A new legal measure designed to encourage employees to retire has been introduced in Italy. This article sets out a description of how this new instrument works for employers and employees.
Italy has implemented a pension reform in recent years, which has increased the state pension age in order to improve the system’s sustainability. Under the current rules, from 1 January 2019, the retirement age is 67. In addition, in order to access their pensions, employees must have paid social security contributions for a period of 20 years (to qualify for the old-age pension). Regardless of age, all workers who have paid social security contributions for a certain number of years can access their pensions. In general, men must pay social security contributions for a minimum of 42 years and ten months, while for women the minimum period is 41 years and ten months (early retirement).
As a consequence, a number of ‘pension tools’ have been introduced in order to increase the flexibility of the Italian pension system. The most recent one aims to foster employees’ exit when they are nearing retirement age through social security contributions made by the employer. It was introduced by law n. 58 of 28 June 2019, converting the so-called ‘Growth Decree’.

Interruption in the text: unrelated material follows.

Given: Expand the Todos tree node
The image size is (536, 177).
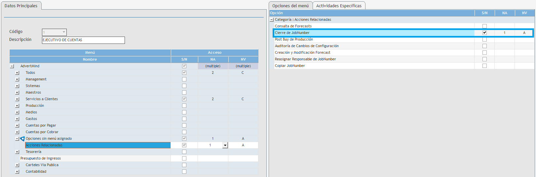Looking at the screenshot, I should point(17,73).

The new measure provides companies employing more than 1000 employees with the possibility (within the context of a reorganisation or reindustrialisation process) of signing an agreement aimed at hiring new employees (contratto di espansione) with the unions and the Ministry of Labour to encourage employees who are close to retirement to terminate their employment relationship, with their consent. In particular, employers can pay a monthly allowance to employees who will meet the old-age pension or early retirement requirements in five years’ time, until those requirements are reached. To benefit from this measure, employees need to have made at least 20 years of social security contributions. Besides this measure, the agreement could also provide for a reduction in working hours for employees who do not meet the above requirements.

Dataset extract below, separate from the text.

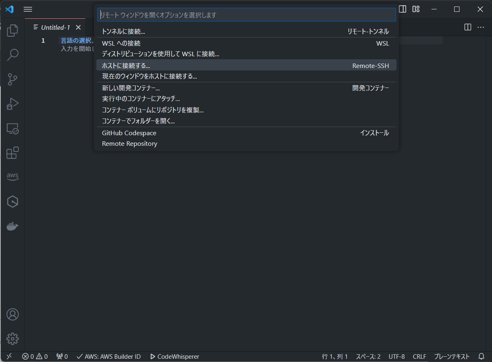
Task: Open the Manage gear menu
Action: click(13, 338)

The allowance is equal to the gross pension amount to which the employees would be entitled on termination of their employment and includes the unemployment allowance to be paid (if due) to the employee after the termination of his or her employment.
This measure will be applied on an experimental basis in 2019 and 2020 and, in addition, will be accessible only within the budget limit provided for by the same law, which is EUR 4.4 million for 2019, EUR 11.9 million for 2020 and EUR 6.8 million for 2021.